**WORK TO DO**: Count how many of the lines below contain the string "icon", and reply with that number alone.

**EXERCISE INPUT**:
_ _ _

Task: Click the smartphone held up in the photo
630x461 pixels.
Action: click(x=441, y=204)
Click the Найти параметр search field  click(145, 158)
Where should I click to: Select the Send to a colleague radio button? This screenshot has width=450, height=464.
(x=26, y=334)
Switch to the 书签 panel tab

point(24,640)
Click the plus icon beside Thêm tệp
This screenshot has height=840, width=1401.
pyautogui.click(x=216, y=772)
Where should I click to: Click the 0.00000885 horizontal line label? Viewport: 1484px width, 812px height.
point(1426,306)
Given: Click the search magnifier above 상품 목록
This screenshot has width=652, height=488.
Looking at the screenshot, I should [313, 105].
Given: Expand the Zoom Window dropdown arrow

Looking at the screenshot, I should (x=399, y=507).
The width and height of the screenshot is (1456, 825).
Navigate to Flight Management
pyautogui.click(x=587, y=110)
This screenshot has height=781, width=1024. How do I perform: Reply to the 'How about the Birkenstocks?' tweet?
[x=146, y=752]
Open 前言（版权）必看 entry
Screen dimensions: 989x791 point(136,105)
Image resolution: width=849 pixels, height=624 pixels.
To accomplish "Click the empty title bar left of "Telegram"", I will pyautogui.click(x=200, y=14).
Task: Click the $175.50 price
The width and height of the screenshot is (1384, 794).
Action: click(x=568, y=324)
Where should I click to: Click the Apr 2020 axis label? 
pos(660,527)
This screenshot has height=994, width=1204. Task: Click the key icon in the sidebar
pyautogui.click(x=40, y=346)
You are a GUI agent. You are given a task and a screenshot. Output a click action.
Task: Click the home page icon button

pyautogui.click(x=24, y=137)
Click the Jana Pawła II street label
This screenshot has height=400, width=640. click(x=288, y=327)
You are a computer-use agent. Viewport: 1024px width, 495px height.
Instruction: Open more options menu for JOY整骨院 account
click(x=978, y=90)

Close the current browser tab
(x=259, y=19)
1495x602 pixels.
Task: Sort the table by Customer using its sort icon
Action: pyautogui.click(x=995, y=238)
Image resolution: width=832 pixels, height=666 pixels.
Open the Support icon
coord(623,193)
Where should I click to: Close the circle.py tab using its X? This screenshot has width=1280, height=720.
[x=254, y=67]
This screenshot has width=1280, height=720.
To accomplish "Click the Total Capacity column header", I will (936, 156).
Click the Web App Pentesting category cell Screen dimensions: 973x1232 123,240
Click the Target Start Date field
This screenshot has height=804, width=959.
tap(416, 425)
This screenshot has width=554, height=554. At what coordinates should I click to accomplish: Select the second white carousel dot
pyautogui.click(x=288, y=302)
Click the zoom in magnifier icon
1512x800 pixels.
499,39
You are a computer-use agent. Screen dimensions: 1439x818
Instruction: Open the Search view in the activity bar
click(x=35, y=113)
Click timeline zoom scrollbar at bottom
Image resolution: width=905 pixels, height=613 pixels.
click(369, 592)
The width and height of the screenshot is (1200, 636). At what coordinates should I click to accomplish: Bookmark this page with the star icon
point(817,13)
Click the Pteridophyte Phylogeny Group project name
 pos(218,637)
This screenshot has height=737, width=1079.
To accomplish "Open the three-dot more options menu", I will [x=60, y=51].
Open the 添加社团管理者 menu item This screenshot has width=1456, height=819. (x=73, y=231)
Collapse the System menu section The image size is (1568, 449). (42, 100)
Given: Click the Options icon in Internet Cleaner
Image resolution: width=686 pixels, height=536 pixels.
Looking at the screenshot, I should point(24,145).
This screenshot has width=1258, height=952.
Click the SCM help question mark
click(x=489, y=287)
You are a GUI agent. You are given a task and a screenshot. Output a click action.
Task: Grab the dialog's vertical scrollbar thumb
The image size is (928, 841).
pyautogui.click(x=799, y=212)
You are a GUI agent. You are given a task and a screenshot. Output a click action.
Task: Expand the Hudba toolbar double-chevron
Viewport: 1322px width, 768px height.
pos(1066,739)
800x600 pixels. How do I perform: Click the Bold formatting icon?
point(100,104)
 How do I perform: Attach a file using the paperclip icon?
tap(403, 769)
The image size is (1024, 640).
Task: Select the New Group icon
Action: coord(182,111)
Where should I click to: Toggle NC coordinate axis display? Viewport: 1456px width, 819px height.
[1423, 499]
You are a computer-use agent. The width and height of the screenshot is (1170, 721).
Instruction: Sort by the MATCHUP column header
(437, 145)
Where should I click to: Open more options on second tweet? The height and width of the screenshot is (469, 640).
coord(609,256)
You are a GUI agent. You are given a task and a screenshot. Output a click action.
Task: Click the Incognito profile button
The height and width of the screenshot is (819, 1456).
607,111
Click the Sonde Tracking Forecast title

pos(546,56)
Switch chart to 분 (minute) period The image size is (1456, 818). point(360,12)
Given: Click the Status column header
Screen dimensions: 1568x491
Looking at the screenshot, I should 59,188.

_ _ _

**TASK OUTPUT**: 11